絆と道徳

 例えば一人でイベントに出かけた時、その中であるグループが談笑しているとする。私が座る場所を探してウロウロしていると、一瞥するだけでニコリともしない方々が、遠くに友達が見えたら大きなこえで「こっちこっち!」と手招きする。ひとたびその仲間に入ることが出来たら、きっと私も皆に手厚く迎えられることだろうが、アウェーである場合はかなり心細い。

 そこで思い出す言葉が「絆」。
子どもの頃からやたら聞かされ、あちこちに書かれて、意識させられてきたあの言葉。確かにこのグループの皆さんには「絆」がありそうだ。ただその外にいる私は、その「絆」に少し、いやかなり傷つく。

 小学校での道徳教育が問題視されるけれど、自分自身の小学生時代は素敵な読み物がある道徳は嫌いではなかった。人に優しくしよう、とか素晴らしい人の話とかを学べる素敵な時間だとも思っていた。
 でも大人になってみて、海外で暮らしてそれなりに視野が広がった今、道徳の時間を参観していたら驚いた。
 ある物語を読んで、それぞれの登場人物がどんな気持ちだったかを話し合う。班で話し合う中で、みんなと違うことを言う子の意見は多数の意見にまとめられ、班の意見が出来る。発表をしたら、その中でも先生の想定する方向に沿う意見はキレイに板書される。そこから外れたことを言った生徒には、やんわりとダメ出しが入る。
 そして、最終的に「まとめ」と書かれた枠の中にキレイにその日にみんなが感じる「べき」気持ちをまとめられ、それをノートに書き留めて終わり。

 私は仮に道徳の授業から得られるものがあるとするならば「みんないろいろな角度で物事を見ている」ということと「いろいろな意見がある」ことだと思う。でも今の道徳の授業では、その真逆が行われている。とにかく総意であるべきことに「まとめられる」のだ。
  その道徳の授業を通して、子どもたちは授業の50分の中で次第に「先生が取り上げてくれそうな」意見を言い出す。みんなと同じだったら、「一緒だね。よかったよかった。」と一つの輪が生まれる。道徳の授業はその「輪」や「和」を小さな子どもたちに教えているが、それと同時にその輪の外にいる人たちのことまで思いが及ばない人を育てているのではないか。そんなことさえ感じた。 

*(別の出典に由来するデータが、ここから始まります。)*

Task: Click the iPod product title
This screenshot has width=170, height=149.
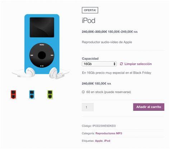Action: tap(89, 21)
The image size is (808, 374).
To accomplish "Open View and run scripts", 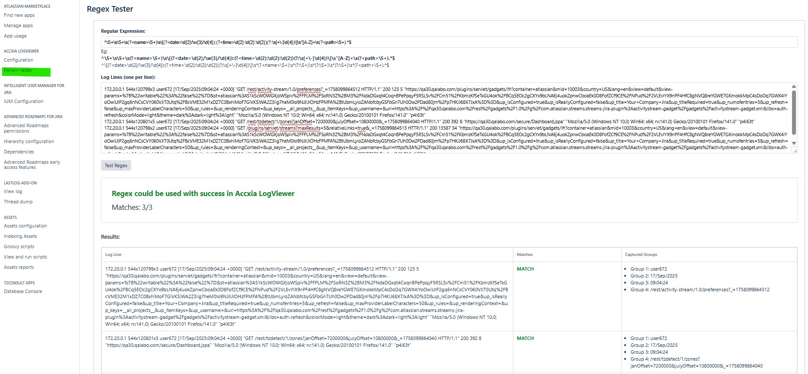I will point(25,257).
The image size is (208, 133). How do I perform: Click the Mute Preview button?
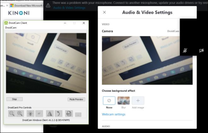pyautogui.click(x=76, y=99)
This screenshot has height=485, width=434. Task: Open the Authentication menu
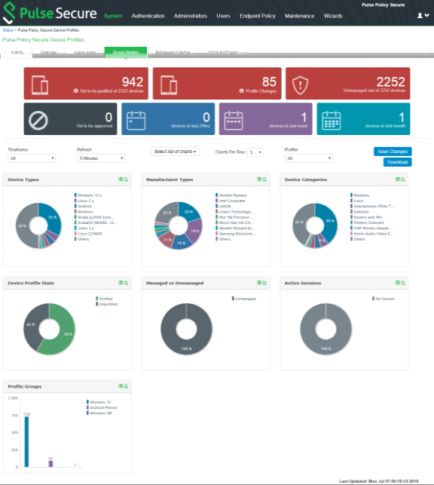(x=148, y=16)
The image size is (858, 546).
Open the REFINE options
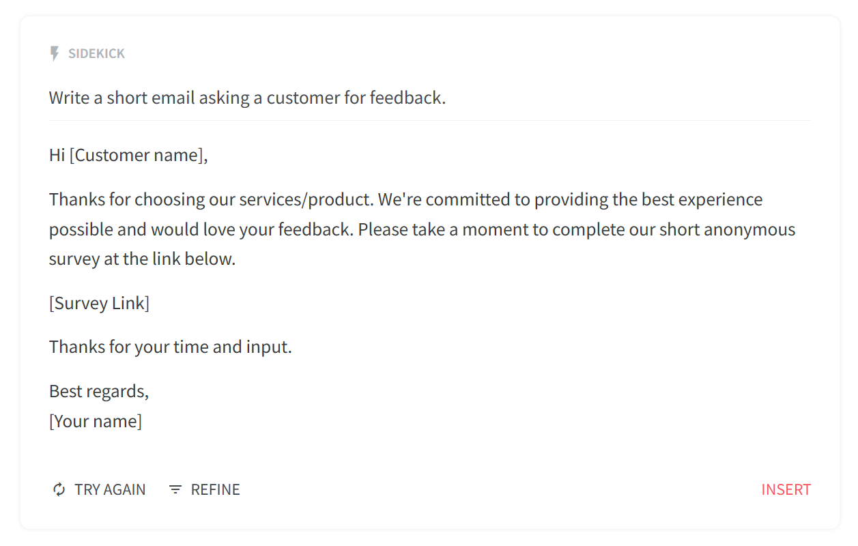[204, 489]
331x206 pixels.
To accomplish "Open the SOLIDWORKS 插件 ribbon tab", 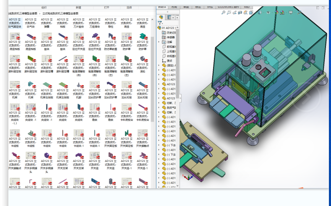I will (228, 7).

 私が感じた「アウェー感」を、日本以外の場所から来た人たちもきっと感じているだろう。これからますますグローバル化していく日本の、新しい道徳教育を考えるとすれば、少なくとも「みんな一緒」から「いろんな人がいて、いろんな考え方があるから面白い」という方向に広げるべきだ。
 しかしそれにはかなり専門性や技術が必要なので、これまた学校の先生への負担が大きくなるのは間違いない。

 海外の友人たちは、日本の道徳の授業をとても不思議がり興味を持つ。道徳は人に教えられるものなのか、と不思議そうに尋ねる彼らの言葉に、日本人の私はふと立ち止まる。
 道徳は感じるもので、それは周りの人たちの行動がモデルなのだ。家族を始め子どもたちが触れ合うあらゆる人たちが、子どもたちにとって道徳の先生であると言えるだろう。それぞれの人たちが子どもたちを囲んでそれぞれの道徳心を大切に丁寧に生活出来れば、それが一番だ。